■ What you need to do
Go to the line with "Collapse the sidebar" in the entries below and write out every line from there through the line with "Given: Uncheck 存储用于增强合并精确性的随机编号", exactly and without pictures.

■ Provided data
^^^^^^^^^^^^^^^^
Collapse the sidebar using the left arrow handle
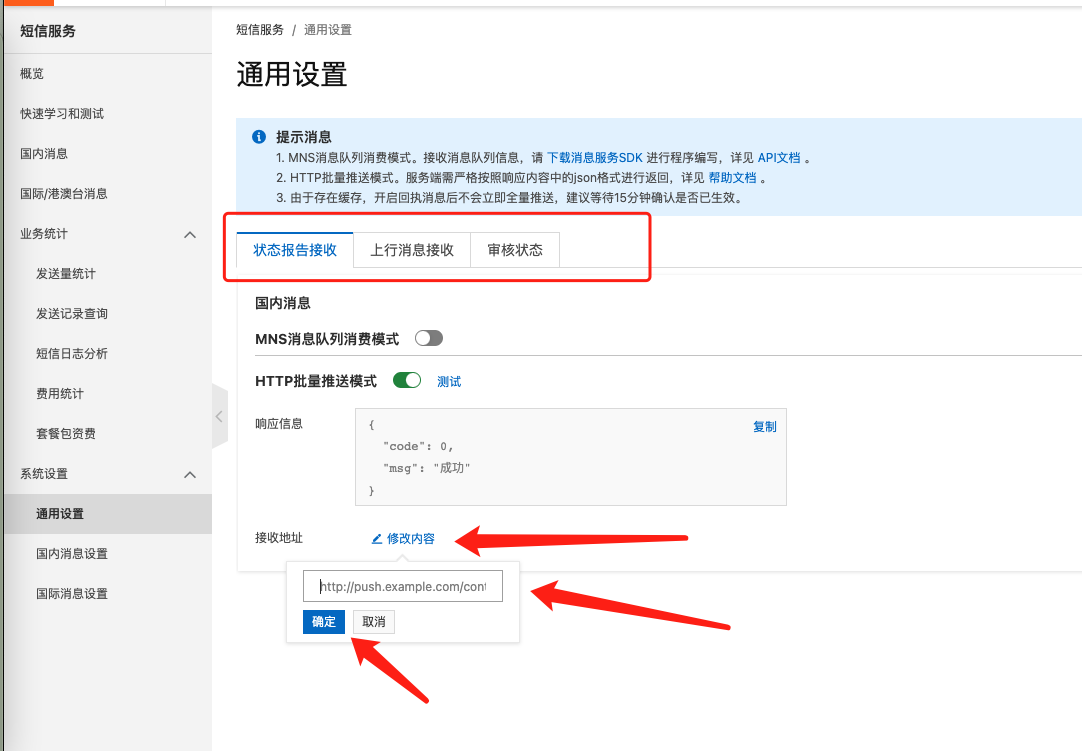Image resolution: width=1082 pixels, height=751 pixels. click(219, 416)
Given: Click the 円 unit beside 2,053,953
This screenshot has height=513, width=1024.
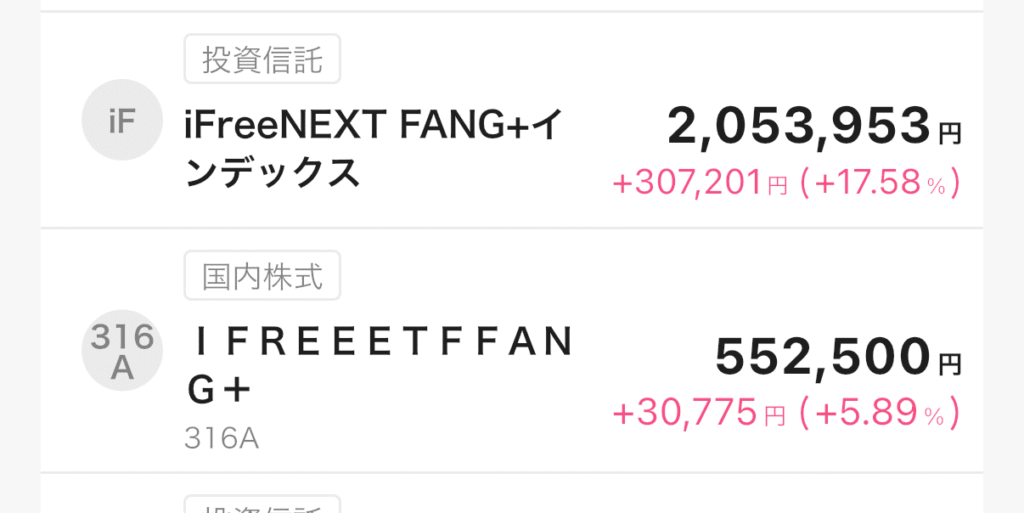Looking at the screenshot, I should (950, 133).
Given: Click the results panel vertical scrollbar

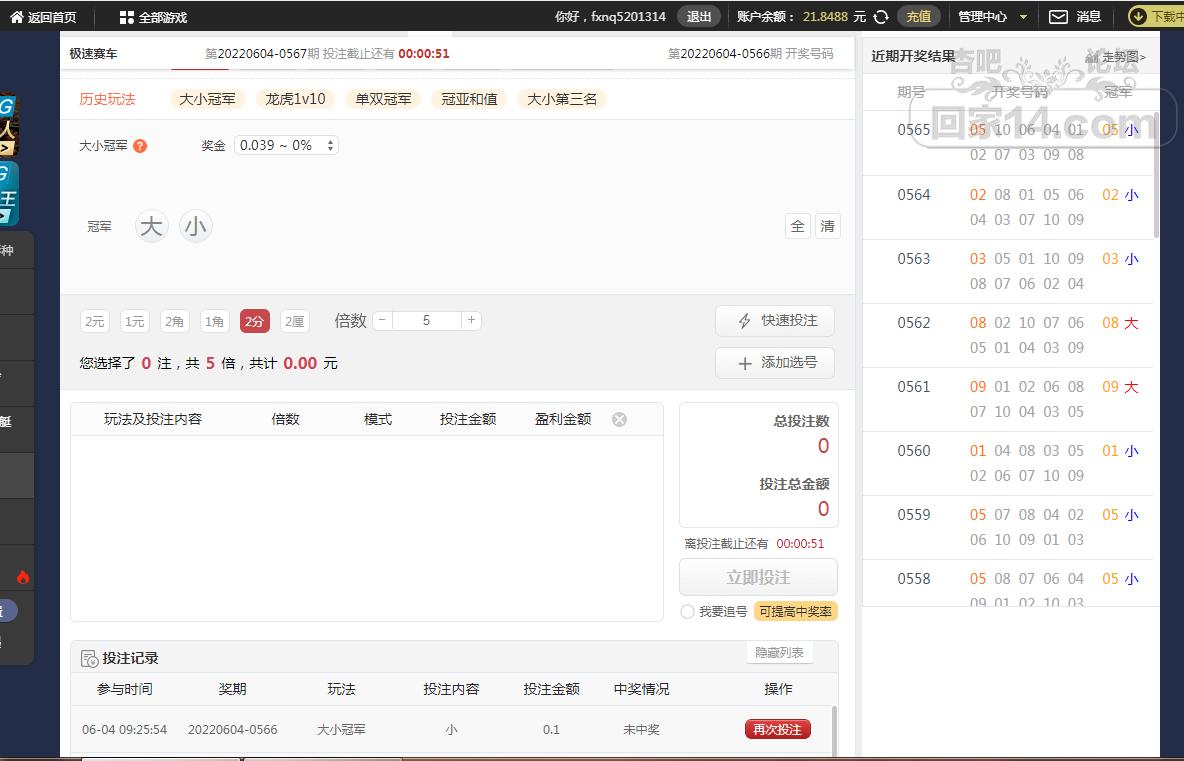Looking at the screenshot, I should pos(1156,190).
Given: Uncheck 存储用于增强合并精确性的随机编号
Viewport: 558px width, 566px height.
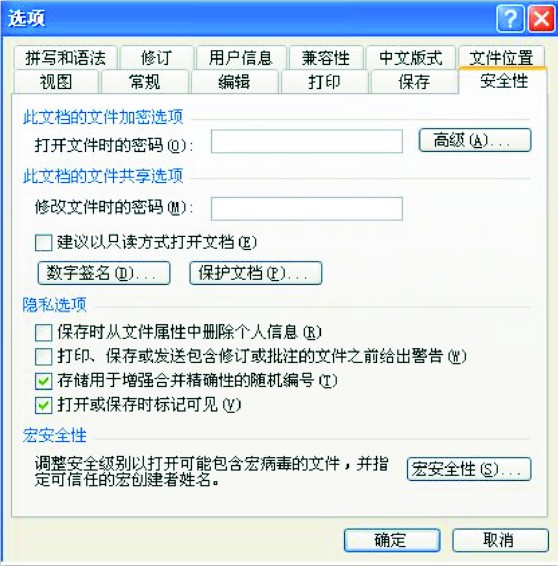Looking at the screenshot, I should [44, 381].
^^^^^^^^^^^^^^^^
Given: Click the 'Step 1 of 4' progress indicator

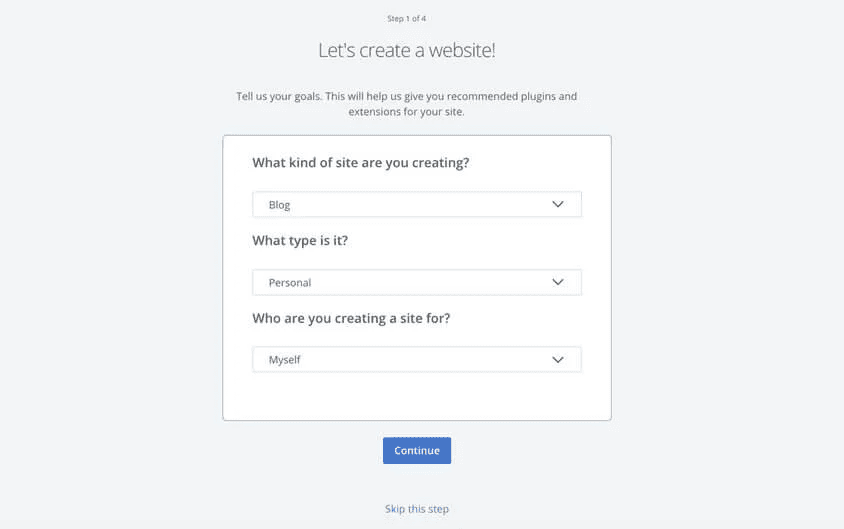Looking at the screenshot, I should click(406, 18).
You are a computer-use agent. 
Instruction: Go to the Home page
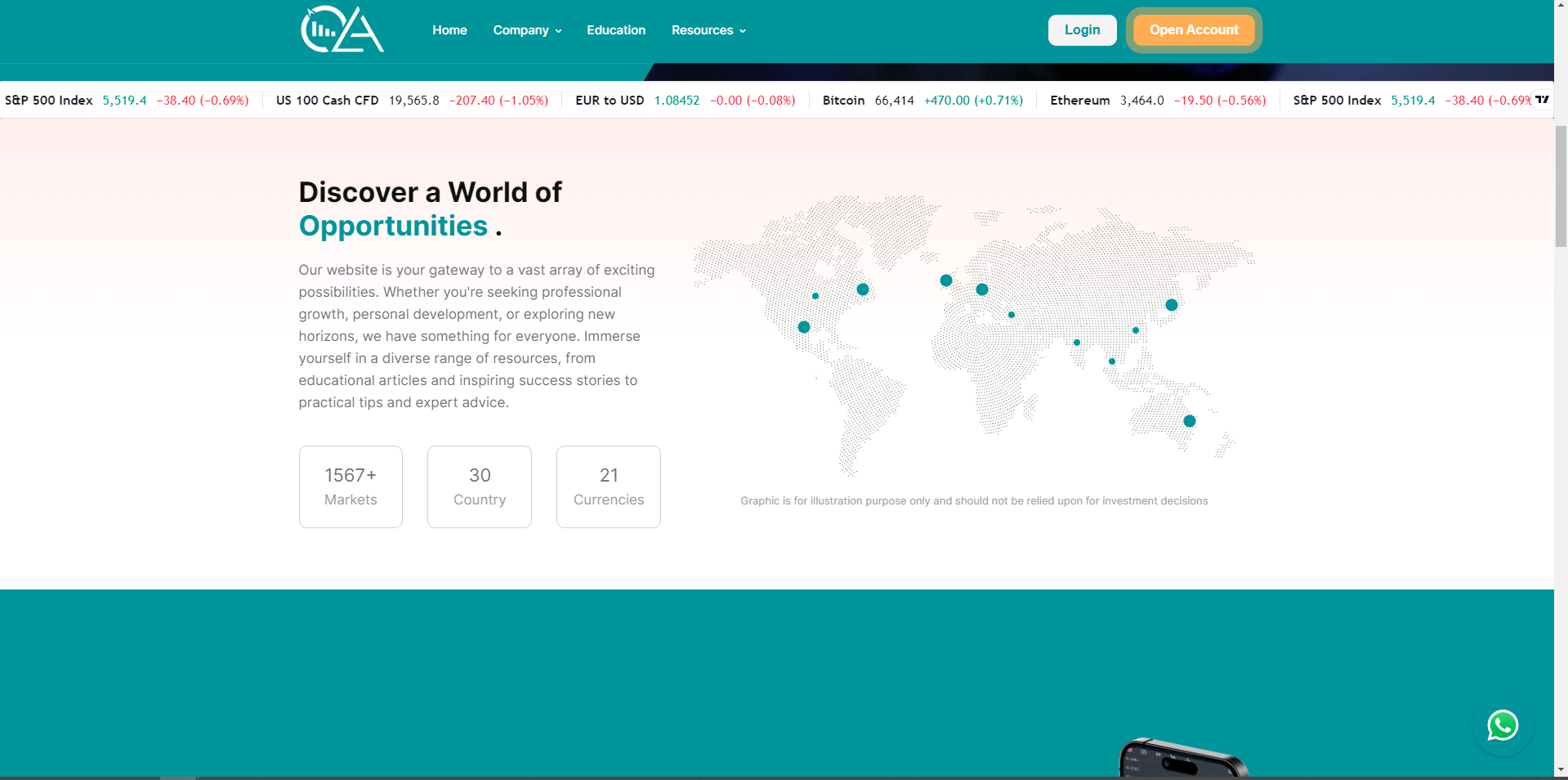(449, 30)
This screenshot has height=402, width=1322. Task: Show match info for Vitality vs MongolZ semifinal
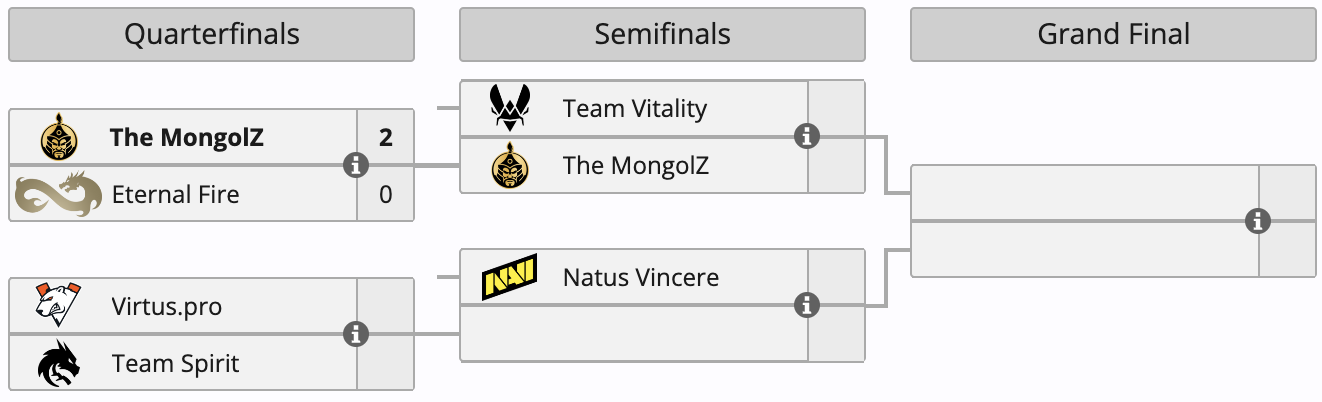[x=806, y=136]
^^^^^^^^^^^^^^^^
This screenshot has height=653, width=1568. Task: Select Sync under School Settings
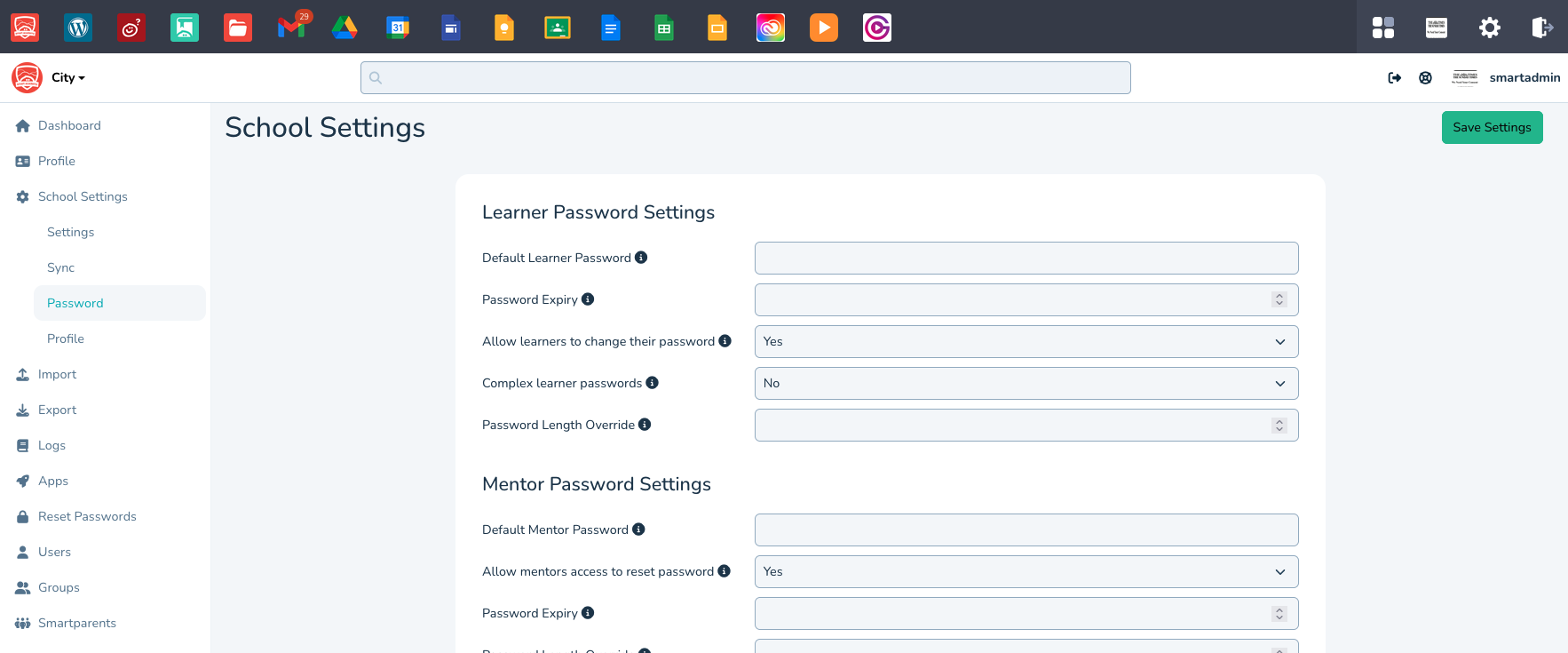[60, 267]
^^^^^^^^^^^^^^^^
■ Written answer
Collapse the sidebar using the left arrow handle
Image resolution: width=1082 pixels, height=751 pixels. click(219, 416)
Given: Click the 円 unit beside 2,053,953
This screenshot has height=513, width=1024.
Looking at the screenshot, I should (950, 133).
Given: Click the results panel vertical scrollbar

Looking at the screenshot, I should pos(1156,190).
Given: Uncheck 存储用于增强合并精确性的随机编号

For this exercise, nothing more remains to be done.